In collaboration with biopharmaceutical company Autolus Ltd, scientists from Cardiff University developed a new approach to treating T cell lymphoma, one that zeroes in on cancerous cells and keeps healthy T cells safe and fully-functioning.
As its name suggests, T cell lymphoma is a cancer the originates in abnormally growing T cells, a population of cells vital to a cell-mediated immune response that specifically targets incoming pathogens. Lymphoma is the most common type of blood cancer, and T cell lymphoma, a rare and usually aggressive cancer, accounts for 15 percent of all non-Hodgkin lymphoma cases in the United States.
"We wouldn't last a week without the essential job our T cells perform by protecting us from infection,” explained Cardiff University’s Andrew Sewell. “The devastating effects of low numbers of just one type of T cell are all too evident in HIV/AIDS.”

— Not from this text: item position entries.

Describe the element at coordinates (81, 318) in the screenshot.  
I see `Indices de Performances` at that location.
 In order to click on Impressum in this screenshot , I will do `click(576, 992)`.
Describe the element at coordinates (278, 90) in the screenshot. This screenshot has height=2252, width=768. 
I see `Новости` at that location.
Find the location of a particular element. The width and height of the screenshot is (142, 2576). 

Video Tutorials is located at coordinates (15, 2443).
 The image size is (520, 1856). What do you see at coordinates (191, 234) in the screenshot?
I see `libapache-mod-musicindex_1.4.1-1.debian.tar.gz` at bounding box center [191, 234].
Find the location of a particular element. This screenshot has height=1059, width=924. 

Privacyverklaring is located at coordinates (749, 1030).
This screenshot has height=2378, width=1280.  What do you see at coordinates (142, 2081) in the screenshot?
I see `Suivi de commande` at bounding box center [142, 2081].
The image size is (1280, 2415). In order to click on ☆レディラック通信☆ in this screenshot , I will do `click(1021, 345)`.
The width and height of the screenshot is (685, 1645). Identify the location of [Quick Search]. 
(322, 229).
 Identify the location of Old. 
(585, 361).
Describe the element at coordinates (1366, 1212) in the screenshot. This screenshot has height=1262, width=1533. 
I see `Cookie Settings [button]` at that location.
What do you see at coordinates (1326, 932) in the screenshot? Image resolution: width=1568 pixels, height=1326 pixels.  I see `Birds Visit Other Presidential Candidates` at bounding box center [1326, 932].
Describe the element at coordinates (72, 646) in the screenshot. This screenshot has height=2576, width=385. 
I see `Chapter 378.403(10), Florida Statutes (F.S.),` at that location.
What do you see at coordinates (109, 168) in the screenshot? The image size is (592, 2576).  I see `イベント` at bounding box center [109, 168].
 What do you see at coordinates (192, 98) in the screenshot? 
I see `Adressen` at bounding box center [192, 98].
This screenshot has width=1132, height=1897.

The new approach to treating T cell lymphoma is based on the two genes responsibel for creating the T cell receptor, a surface molecule that helps T cells recognize specific pathogens. A T cell is made by either the “C1” gene or the “C2” gene, and because cancer starts with a single cell, a whole tumor is either entirely made up of C1 T cells or of C2 T cells.
So, scientists decided to try and destroy T cells based on whether they were made by the C1 or C2 gene. In theory, they could target C1 T cells to kill C1 cancers while leaving C2 T cells alone, and vice versa. This eliminates the problem faced by scientists in the past looking for T cell lymphoma treatments, where telling the difference between healthy and cancerous T cells was tedious and not always accurate.
“Since T-cells select use of the C1 or C2 gene at random, this remaining half of T-cells are capable of providing immunity to the pathogens we encounter every day,” Sewell explained.
"This study has demonstrated it's possible to kill cancerous T-cells but importantly spare some healthy ones, opening up exciting new treatment possibilities,” said Cancer Research UK’s Dr. Justine Alford. “T cells are a vital part of our immune system and our survival.”
The present study was published in the journal Nature Medicine.